Help! Chapter 3: Full MNIST: single layer performs better than 3-layers

Hi!

I am doing a Learner for MNIST from scratch. The problem I am facing is that a single-layer model performs much better than a multi-layer model. With a single layer, I was able to achieve 0.63 correct predictions after 500 epochs with L1 norm as a loss function and learning rates 0.1 - 0.01. However, the multilayer model gets at most 0.2 accuracies even after thousands of epochs.
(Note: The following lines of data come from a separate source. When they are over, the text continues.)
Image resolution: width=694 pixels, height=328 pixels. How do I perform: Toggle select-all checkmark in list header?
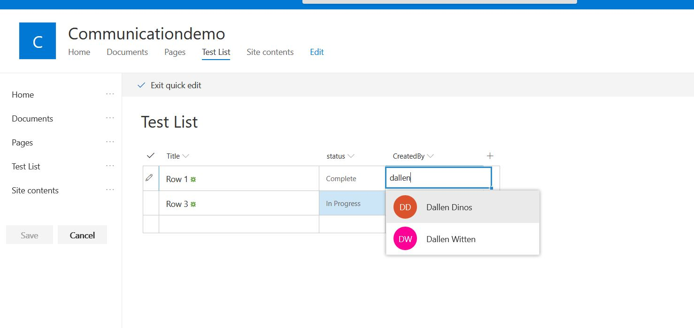click(x=151, y=156)
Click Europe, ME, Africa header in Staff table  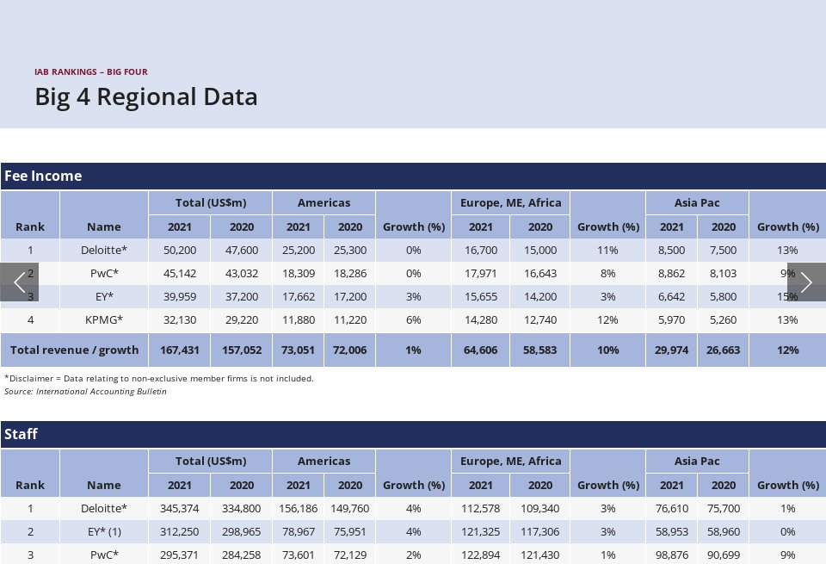510,461
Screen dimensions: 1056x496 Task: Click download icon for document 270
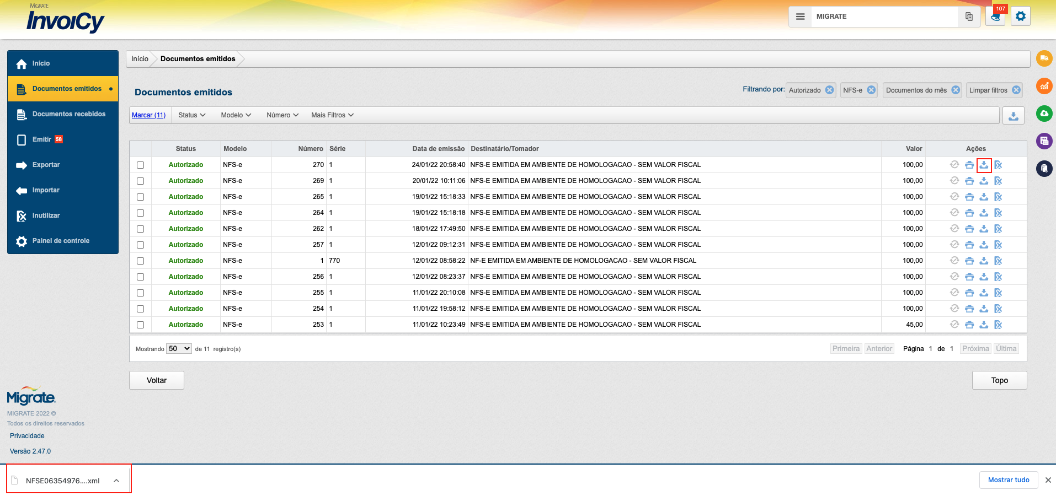pyautogui.click(x=984, y=165)
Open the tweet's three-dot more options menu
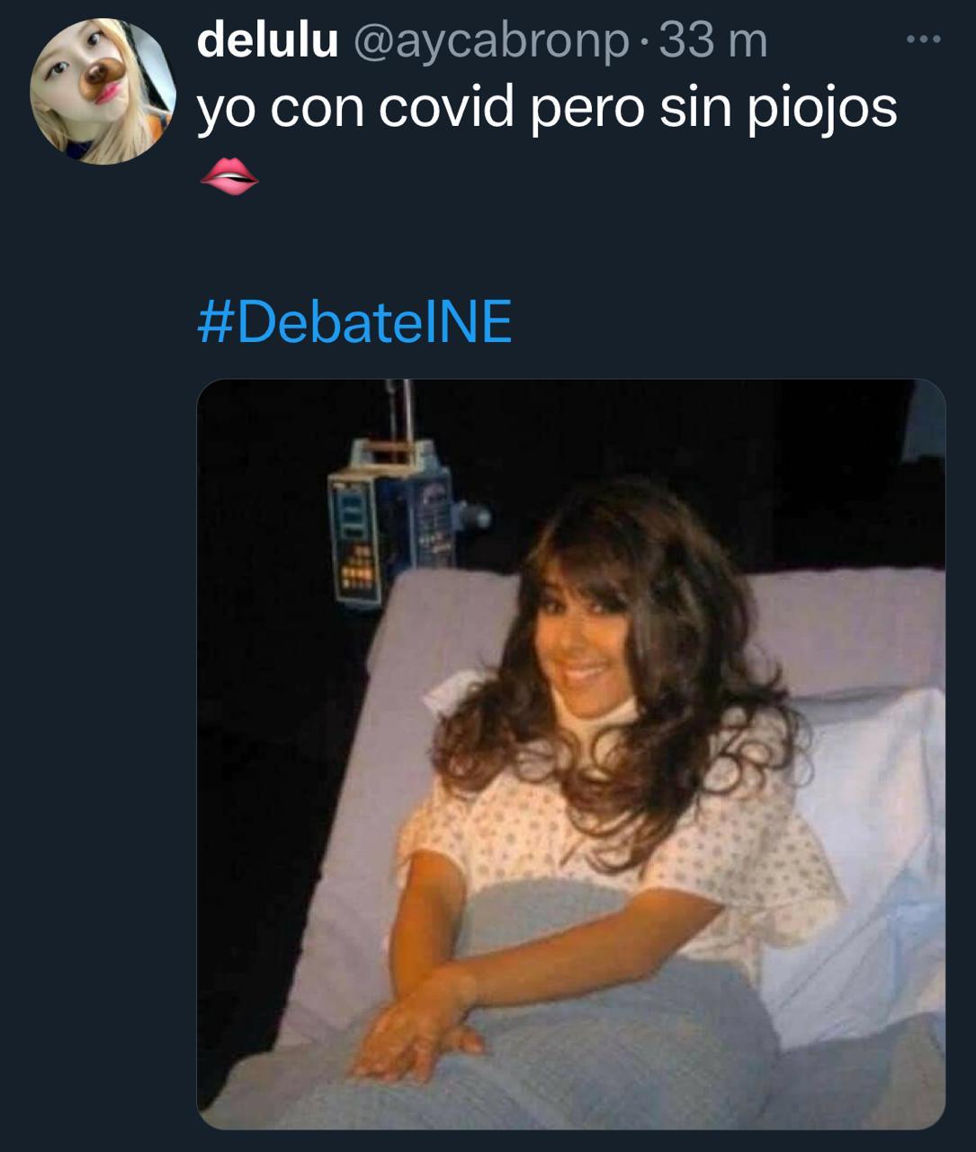 [924, 40]
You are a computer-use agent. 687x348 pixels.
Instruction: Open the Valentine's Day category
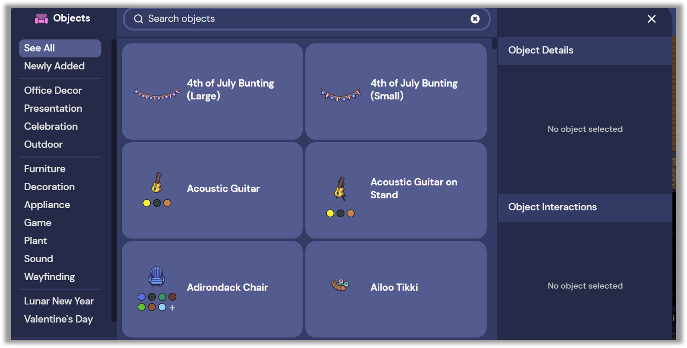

I was modifying the learning rates and sizes of the second linear layer, but the result didn’t get better.

class LinearModel:
  def __init__(self, w, b):
    self.w = torch.rand(w).requires_grad_()
    self.b = torch.rand(b).requires_grad_()

  def params(self):
    return (self.w, self.b)

  def predict(self, xb):
    return xb@self.w + self.b


class RectifiedLinearUnit:
    def predict(self, xb):
      return xb.max(tensor(0.0))

    def params(self):
      return []


class NeuralNetwork:
  def __init__(self):
    self.layers = [
        LinearModel((28 * 28, 100), 10),
        RectifiedLinearUnit(),
        LinearModel((100, 10), 10),
    ]

  def params(self):
    l = [layer.params() for layer in self.layers]
    return [p for layer in l for p in layer]
   

  def predict(self, xb):
    res = xb
    for layer in self.layers:
        res = layer.predict(res)
    return res

I thought it is something wrong with my model and tried build in versions

torch.nn.Sequential(
   torch.nn.Linear(28*28,10)
)
and 
torch.nn.Sequential(
   torch.nn.Linear(28*28,10),
   torch.nn.ReLU(),
   torch.nn.Linear(10,10)
)

But got the same result.

As I understood, multi layer model should perform better and require less training but for me it is absolutely the opposite. Could someone please help me to understand why this happens?